→ Directions for this task
Search the records for the string "Bookmark", then copy each line where it appears.
────────────────────────────────────────
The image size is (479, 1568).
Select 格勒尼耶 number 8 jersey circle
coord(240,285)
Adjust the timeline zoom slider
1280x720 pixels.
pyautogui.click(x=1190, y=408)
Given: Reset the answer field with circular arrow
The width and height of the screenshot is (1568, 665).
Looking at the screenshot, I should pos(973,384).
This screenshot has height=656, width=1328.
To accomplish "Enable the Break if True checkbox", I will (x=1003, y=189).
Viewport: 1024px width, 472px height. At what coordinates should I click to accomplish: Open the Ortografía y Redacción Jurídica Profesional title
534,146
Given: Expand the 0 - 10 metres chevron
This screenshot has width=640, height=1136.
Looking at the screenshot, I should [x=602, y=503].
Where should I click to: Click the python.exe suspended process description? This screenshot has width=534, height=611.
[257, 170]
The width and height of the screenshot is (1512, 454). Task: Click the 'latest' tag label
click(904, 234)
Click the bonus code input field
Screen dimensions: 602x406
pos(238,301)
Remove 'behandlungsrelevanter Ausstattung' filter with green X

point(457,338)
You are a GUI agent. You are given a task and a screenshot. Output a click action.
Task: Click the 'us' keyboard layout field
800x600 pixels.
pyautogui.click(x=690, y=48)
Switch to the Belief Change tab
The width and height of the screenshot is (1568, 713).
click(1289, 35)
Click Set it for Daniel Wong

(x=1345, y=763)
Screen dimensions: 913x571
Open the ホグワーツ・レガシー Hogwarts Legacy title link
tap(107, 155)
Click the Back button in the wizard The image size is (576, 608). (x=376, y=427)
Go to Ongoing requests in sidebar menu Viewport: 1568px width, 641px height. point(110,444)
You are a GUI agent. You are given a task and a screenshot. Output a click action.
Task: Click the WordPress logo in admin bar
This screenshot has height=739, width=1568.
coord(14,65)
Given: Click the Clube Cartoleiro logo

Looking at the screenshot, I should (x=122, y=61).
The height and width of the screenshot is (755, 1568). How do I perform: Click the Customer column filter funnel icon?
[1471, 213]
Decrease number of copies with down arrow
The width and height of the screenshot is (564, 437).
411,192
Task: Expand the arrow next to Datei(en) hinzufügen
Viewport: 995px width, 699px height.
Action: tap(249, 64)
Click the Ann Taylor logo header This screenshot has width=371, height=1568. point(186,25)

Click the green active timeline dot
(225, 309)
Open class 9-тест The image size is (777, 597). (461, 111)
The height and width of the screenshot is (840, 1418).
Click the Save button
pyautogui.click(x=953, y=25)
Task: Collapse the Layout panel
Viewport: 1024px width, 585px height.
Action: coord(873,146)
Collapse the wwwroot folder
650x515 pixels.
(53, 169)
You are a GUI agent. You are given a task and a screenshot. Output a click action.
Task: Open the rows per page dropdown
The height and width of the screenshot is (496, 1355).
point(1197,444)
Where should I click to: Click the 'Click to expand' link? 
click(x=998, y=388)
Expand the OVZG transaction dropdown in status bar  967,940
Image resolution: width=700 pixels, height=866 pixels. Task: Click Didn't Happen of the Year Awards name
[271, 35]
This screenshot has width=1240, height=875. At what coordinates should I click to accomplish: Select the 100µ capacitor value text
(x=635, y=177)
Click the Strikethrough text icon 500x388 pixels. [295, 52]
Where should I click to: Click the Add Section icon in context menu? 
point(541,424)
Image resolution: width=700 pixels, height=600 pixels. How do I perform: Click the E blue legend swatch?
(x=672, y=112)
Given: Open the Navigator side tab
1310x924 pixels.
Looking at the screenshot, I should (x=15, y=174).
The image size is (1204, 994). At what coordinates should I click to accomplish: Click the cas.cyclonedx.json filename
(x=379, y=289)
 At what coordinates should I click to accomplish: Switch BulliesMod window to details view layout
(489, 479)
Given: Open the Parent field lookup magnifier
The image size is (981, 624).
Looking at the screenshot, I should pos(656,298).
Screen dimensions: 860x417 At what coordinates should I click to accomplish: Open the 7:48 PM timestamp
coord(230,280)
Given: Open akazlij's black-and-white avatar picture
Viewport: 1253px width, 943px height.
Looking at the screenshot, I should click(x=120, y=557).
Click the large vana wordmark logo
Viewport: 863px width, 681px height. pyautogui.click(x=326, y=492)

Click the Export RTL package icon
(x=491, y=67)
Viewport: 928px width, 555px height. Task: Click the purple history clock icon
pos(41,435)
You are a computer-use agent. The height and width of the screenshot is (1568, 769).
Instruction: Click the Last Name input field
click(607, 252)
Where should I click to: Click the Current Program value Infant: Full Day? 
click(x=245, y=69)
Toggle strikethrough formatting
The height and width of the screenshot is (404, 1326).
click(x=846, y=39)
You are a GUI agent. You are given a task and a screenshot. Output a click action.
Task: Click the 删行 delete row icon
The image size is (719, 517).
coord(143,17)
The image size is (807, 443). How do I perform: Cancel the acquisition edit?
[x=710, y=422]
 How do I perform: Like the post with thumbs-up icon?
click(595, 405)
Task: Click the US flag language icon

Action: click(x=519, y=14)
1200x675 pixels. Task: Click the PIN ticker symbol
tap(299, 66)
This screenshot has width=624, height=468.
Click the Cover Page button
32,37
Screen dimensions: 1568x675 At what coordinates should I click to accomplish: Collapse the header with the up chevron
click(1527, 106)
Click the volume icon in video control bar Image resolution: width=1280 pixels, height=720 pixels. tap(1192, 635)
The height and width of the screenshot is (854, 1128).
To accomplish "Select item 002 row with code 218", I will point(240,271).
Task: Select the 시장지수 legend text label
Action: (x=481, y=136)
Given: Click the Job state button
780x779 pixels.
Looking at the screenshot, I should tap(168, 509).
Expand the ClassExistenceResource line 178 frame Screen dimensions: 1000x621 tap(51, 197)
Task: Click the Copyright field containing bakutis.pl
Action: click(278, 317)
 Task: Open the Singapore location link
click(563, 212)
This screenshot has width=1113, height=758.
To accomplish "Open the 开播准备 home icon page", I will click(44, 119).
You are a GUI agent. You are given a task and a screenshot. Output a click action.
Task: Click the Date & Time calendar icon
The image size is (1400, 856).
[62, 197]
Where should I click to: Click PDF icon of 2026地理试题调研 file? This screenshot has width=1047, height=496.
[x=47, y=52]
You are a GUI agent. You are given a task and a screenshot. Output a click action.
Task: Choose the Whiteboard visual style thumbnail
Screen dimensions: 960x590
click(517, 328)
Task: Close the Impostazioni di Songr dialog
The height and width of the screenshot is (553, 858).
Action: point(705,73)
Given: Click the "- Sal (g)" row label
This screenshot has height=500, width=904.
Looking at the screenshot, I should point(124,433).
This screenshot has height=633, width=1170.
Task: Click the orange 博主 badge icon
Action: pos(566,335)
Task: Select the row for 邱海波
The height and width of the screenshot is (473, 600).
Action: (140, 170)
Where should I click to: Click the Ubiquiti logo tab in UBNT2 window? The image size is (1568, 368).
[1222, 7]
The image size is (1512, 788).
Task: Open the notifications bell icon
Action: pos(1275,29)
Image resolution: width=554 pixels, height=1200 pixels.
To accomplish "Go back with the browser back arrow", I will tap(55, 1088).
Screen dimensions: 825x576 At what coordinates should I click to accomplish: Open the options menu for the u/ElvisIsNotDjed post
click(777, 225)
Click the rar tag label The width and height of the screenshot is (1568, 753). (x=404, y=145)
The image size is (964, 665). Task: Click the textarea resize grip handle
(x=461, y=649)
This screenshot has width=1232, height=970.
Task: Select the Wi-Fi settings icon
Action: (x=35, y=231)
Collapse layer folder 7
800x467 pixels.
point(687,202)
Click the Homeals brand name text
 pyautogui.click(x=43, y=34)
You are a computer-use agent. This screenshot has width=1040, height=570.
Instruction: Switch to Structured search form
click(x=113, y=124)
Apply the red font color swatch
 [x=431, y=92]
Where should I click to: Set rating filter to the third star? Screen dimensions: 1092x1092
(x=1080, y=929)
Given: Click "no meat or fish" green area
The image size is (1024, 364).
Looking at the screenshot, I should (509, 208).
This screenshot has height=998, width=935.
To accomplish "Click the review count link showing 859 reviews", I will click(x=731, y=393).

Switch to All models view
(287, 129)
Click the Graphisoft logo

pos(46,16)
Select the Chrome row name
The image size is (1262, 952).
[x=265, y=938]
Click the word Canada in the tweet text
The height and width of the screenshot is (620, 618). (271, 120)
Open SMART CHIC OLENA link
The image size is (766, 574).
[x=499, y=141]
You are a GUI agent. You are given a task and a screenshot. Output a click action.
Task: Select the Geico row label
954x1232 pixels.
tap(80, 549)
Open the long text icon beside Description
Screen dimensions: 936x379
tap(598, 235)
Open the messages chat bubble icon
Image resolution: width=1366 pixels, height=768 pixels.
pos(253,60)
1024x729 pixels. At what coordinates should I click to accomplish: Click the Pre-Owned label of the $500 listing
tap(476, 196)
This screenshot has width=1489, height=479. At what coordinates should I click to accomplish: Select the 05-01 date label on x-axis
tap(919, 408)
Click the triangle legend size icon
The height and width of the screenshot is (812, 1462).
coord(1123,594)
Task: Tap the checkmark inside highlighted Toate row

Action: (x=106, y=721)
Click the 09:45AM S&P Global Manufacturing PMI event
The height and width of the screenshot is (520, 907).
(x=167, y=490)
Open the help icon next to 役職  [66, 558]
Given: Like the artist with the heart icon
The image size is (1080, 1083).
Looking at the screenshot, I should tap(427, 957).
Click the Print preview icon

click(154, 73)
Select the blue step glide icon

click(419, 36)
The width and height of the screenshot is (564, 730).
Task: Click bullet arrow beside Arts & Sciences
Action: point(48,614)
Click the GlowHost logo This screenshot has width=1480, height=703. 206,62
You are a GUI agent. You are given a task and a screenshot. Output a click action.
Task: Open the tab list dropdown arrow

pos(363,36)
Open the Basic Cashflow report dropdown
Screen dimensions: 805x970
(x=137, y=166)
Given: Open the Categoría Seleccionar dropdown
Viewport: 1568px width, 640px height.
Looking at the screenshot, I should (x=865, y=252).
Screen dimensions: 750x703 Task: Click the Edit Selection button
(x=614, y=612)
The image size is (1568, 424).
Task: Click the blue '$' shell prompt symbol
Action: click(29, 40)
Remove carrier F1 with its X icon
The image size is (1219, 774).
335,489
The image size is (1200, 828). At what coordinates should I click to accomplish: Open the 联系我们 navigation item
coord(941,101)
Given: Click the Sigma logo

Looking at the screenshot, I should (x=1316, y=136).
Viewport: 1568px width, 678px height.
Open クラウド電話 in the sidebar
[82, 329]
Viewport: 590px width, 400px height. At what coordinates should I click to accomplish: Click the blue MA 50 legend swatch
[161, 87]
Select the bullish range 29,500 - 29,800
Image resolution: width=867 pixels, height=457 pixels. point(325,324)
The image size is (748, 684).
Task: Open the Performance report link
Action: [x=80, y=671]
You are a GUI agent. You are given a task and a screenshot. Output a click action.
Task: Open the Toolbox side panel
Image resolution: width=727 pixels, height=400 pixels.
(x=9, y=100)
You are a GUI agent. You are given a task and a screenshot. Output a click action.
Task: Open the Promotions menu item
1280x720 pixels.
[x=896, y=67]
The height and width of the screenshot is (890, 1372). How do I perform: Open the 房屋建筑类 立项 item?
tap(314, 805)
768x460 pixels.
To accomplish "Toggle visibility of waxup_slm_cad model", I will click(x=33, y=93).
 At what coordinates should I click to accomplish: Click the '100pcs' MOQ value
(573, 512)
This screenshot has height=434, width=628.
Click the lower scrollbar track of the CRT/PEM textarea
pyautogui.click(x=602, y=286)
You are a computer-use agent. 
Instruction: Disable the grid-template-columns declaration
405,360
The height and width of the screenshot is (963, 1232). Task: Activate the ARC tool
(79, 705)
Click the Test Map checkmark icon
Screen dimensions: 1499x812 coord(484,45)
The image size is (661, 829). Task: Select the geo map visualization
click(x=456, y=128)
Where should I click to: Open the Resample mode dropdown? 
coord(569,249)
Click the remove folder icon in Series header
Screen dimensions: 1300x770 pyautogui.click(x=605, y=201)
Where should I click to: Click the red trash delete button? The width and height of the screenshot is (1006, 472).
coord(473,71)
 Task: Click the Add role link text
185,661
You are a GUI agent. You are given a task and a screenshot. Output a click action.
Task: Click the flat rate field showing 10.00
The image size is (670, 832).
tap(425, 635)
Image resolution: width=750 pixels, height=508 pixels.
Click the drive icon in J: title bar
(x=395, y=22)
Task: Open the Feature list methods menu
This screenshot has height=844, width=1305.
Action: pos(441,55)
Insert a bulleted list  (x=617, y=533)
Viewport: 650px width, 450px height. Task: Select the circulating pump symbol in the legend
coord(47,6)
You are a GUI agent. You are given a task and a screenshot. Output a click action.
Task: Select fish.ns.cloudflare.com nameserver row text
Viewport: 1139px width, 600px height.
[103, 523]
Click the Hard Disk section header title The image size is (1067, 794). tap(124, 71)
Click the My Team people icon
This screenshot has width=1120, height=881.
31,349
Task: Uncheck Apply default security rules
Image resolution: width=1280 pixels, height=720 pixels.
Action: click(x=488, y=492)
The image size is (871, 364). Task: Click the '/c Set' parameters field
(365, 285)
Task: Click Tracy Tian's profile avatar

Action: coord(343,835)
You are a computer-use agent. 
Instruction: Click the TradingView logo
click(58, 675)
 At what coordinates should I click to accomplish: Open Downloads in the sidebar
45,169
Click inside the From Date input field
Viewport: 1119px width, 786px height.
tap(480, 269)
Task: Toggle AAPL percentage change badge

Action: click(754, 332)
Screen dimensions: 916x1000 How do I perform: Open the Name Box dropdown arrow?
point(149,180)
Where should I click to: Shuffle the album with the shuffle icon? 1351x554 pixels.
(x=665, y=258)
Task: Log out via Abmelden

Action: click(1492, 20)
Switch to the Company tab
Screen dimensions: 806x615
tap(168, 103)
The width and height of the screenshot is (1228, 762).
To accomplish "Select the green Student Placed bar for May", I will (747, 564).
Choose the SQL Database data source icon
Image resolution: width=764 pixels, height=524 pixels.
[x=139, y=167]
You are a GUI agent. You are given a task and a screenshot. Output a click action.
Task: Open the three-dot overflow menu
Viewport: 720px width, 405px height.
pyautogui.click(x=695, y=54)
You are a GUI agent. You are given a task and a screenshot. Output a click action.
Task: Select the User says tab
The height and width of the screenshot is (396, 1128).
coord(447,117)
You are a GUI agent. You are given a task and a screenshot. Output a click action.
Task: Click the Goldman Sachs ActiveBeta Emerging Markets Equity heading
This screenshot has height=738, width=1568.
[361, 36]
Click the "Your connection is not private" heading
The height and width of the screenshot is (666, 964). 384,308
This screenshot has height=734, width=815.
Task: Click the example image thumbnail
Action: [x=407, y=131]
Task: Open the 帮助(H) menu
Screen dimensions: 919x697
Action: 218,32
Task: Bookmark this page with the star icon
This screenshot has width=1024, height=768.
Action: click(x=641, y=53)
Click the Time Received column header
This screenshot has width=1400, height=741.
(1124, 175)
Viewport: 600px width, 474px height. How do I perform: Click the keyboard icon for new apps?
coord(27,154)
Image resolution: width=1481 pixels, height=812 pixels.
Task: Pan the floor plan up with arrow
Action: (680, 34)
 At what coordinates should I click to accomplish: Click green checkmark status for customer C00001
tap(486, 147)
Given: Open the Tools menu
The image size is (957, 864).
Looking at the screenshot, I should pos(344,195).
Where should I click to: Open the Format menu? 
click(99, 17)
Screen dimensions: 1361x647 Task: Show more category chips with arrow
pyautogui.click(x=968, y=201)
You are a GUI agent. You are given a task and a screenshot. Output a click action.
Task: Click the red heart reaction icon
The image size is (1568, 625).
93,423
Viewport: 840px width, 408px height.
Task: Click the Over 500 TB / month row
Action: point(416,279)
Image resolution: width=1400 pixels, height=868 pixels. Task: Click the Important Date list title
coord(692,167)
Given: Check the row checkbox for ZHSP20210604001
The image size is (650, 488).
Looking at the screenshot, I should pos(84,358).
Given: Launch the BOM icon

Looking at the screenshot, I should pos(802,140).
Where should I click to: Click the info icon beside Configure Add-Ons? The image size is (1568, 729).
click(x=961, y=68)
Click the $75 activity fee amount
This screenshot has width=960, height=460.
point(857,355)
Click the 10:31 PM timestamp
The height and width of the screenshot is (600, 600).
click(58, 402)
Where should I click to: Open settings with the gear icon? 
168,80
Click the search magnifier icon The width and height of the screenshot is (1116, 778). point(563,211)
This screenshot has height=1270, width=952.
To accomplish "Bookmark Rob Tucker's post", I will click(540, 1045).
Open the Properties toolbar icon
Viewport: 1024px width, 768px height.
────────────────────────────────────────
→ Answer box
Task: Bookmark this page with the star icon
To accomplish "Bookmark Rob Tucker's post", I will click(540, 1045).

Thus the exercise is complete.